Software Asset Inventory

The Software Asset Inventory keeps track of all the software that is operating in an organisational environment. These assets might range from business applications operating on an organisational level, to the personal applications installed on the end-user devices.

These software assets include:

  • Code repositories - to identify vulnerabilities in project dependencies.
  • Software installed in servers - to identify vulnerabilities in packages.
  • Software packaged inside Docker container images - to identify vulnerabilities in packages.
  • End-user devices - to identify vulnerabilities in third-party software.

TL;DR

  • A complete software inventory is a critical foundation for preventing attacks
  • We built a solution to quickly find vulnerabilities in software components and Linux servers
  • The solution has been open sourced to support the community

On Friday 9 December 2021, a severe remote code execution vulnerability in Apache’s log4j was announced to the world and tracked as CVE-2021-44228. It took about two days for Vinted engineers to determine all the software components where we had vulnerable log4j libraries. This was an eye-opener for us. We’re now aware that we need a solution to quickly identify software components in the infrastructure, and the Software Asset Inventory project has begun.

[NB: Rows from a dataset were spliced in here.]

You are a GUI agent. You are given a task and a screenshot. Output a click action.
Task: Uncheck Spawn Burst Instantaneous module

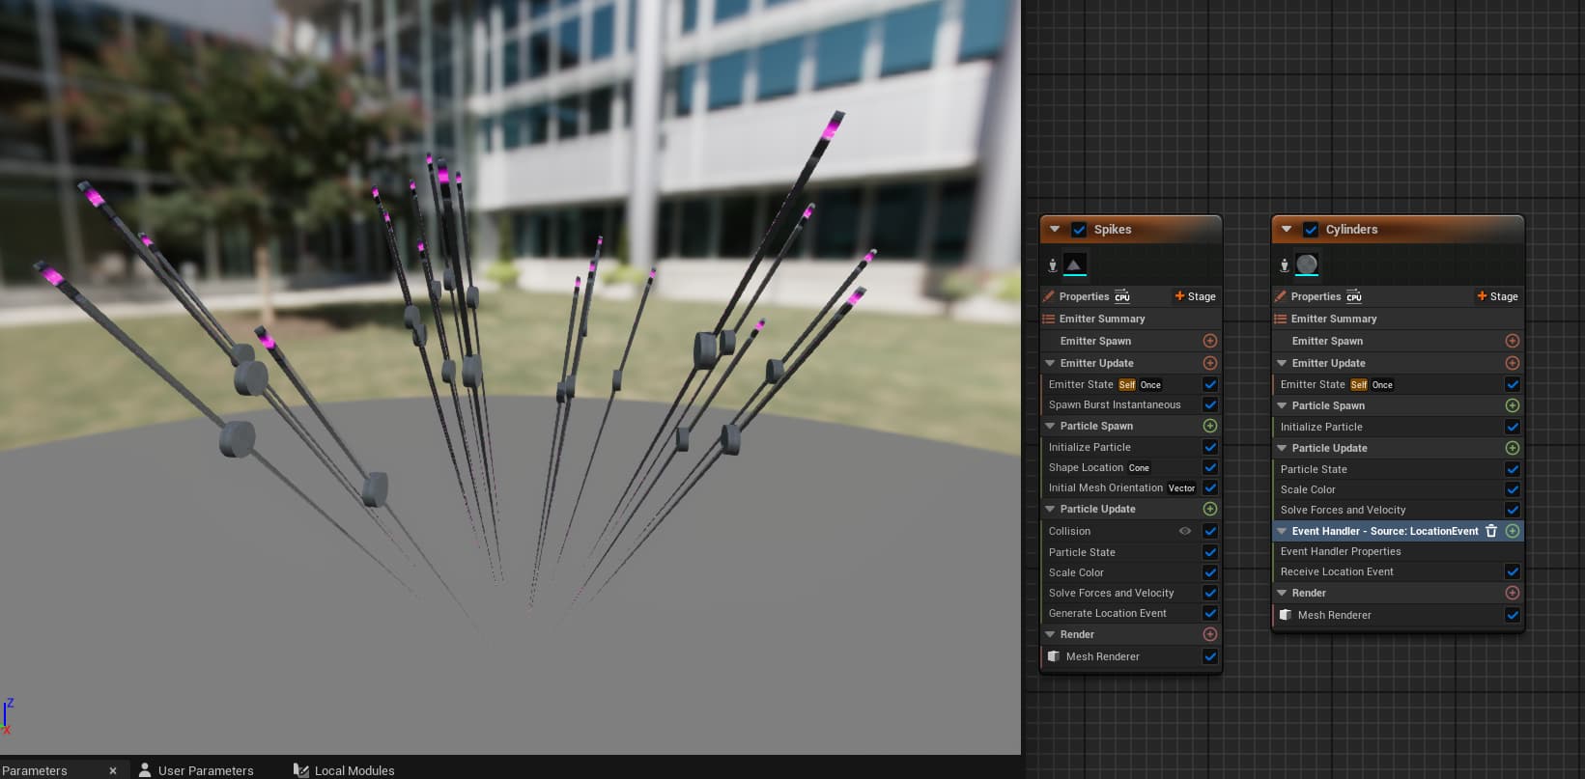click(1209, 404)
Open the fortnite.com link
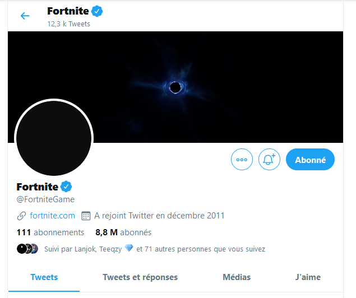This screenshot has height=298, width=356. pos(53,215)
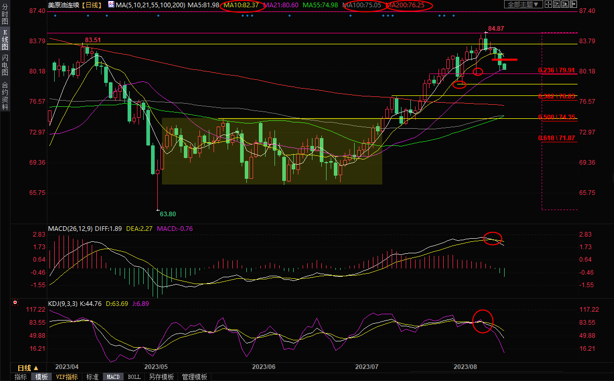Switch to the BOLL indicator

(134, 377)

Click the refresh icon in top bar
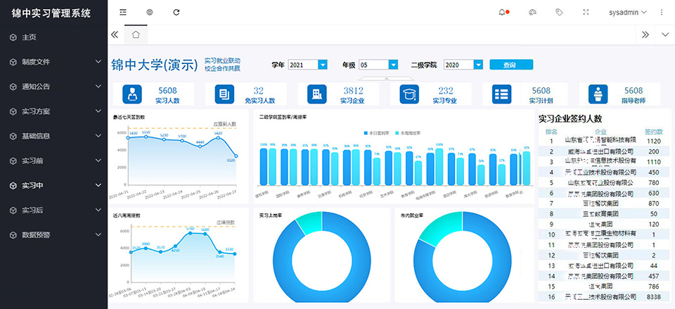tap(176, 12)
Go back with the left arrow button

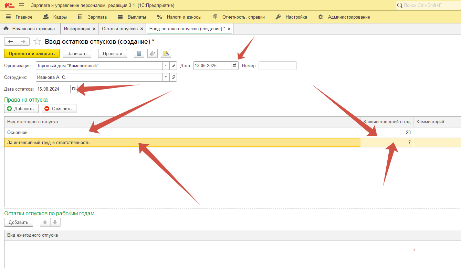pyautogui.click(x=11, y=42)
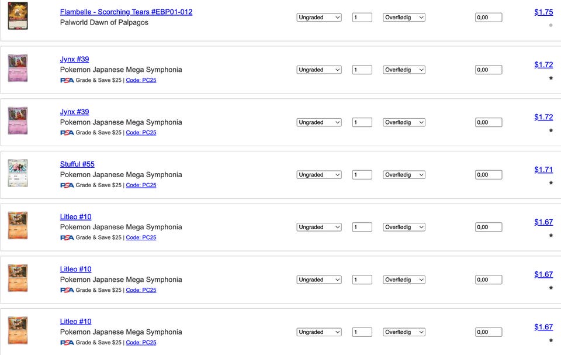Open the Overflødig dropdown in the Flambelle row

(404, 17)
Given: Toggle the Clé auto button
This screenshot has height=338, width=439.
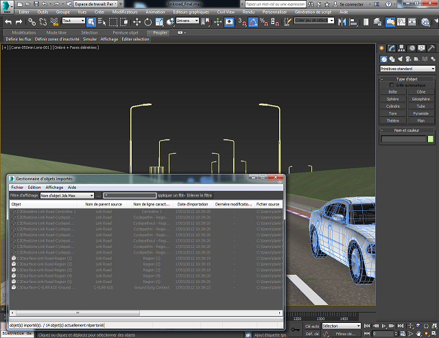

A complete software inventory is a critical foundation for preventing attacks, which have become more and more prevalent after the log4shell attacks. In Vinted, we need to monitor our software for vulnerable libraries and unacceptable licences. We also need this information readily available, updated automatically, and of course easy to digest. The capability is especially important for patch management when there are new vulnerabilities published.

Challenges

In order to collect dependencies from a given project, we had to figure out the package manager in use first. Many projects have different package managers and build systems:

  • JVM (Java Virtual Machine) based projects are often built and managed with Gradle or Maven.
  • JavaScript and TypeScript projects typically use npm, pnpm or yarn for package management.
  • Python projects typically use pip, conda or poetry.
  • The Apple community uses three different package managers: CocoaPods, Carthage and SPM (Swift Package Manager). There is a limited amount of tools supporting SBOM (Software Bill Of Material) collection from these package managers.

Many tools are required to fully build the project and resolve transitive dependencies. Additional tools are needed to carve out dependencies and their licences.

Packaging all build systems required to generate SBOMs resulted in a huge Docker container. We package JDK (Java Development Kit) for Gradle and Maven builds, NodeJS to run CDXGen, Android SDK (Software Development Kit) to build Android projects, bundler to extract Ruby dependencies, and the list goes on. The resulting image didn’t conform to the containerisation philosophy, so we had to try harder.

How we built SBOM collection

Most of the requirements for this solution were adapted from the OWASP Software Component Verification Standard.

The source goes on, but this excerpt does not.